If you are teaching a new course for the first time - lucky you. Course design, content, and format are in your capable hands. It can be scary at first but it will be a lot of fun. Be sure that you understand the department's expectations for the course, the preparedness of your student population, and the impact that your course will have on subsequent courses that your students will take. If there are prerequisites for your course, review the text to see what students will know when they enter your class. If there are no prerequisites for your course you may want to give a test of basic knowledge during the first week so that you understand the background and preparation of your students. With this information you can pitch your course at a level that will ensure success.

How Do You Prepare a Course?

Everyone has prepared at least one course by opening a textbook chapter, outlining the important points and then turning the outline in a lecture. What many discover at test time is that the students have a superficial knowledge of the material. They know the facts of the topic but primarily in the context of the text or course. They are slow to relate their knowledge to situations outside of the lecture context and may be unable to use it to predict outcomes or assess a problem.

Consequently, one of the first caveats for preparing a course is to clearly identify the course objectives. What do you want your students to know? Should they know content or facts? How should they be able to manipulate the information that they have learned? Will you expect them to be able to solve clinical problems, calculate results, predict outcomes? Will they need to acquire skills in the course?

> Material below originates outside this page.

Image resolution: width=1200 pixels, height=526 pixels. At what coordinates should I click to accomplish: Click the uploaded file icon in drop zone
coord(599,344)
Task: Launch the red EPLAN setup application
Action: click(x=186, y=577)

Think about questions like these and then format them into a list as your course objectives. Once the list is complete, match your objectives to one or more class sessions or topics. For example, if you want your students to acquire content knowledge, identify the class session in which you present the information or the homework reading assignment (textbook chapters, websites, etc) that addresses the topic. If you want students to learn to apply their knowledge to clinical problems, data analysis etc., identify class sessions where you give them examples in class or provide them with opportunities to practice working them out with their classmates or on their own. If these ideas won't work for you, there are many other ways to build your learning objectives into the course, such as incorporating them into student projects, homework assignments, study questions, web-based discussion, etc. For more ideas, search the “APS Archive of Teaching Resources” (www.apsarchive.org/main/ugradsearch.asp) and “Resources for Effective Pedagogy”(www.apsarchive.org/main/ugradpedagogy.asp) at the APS website.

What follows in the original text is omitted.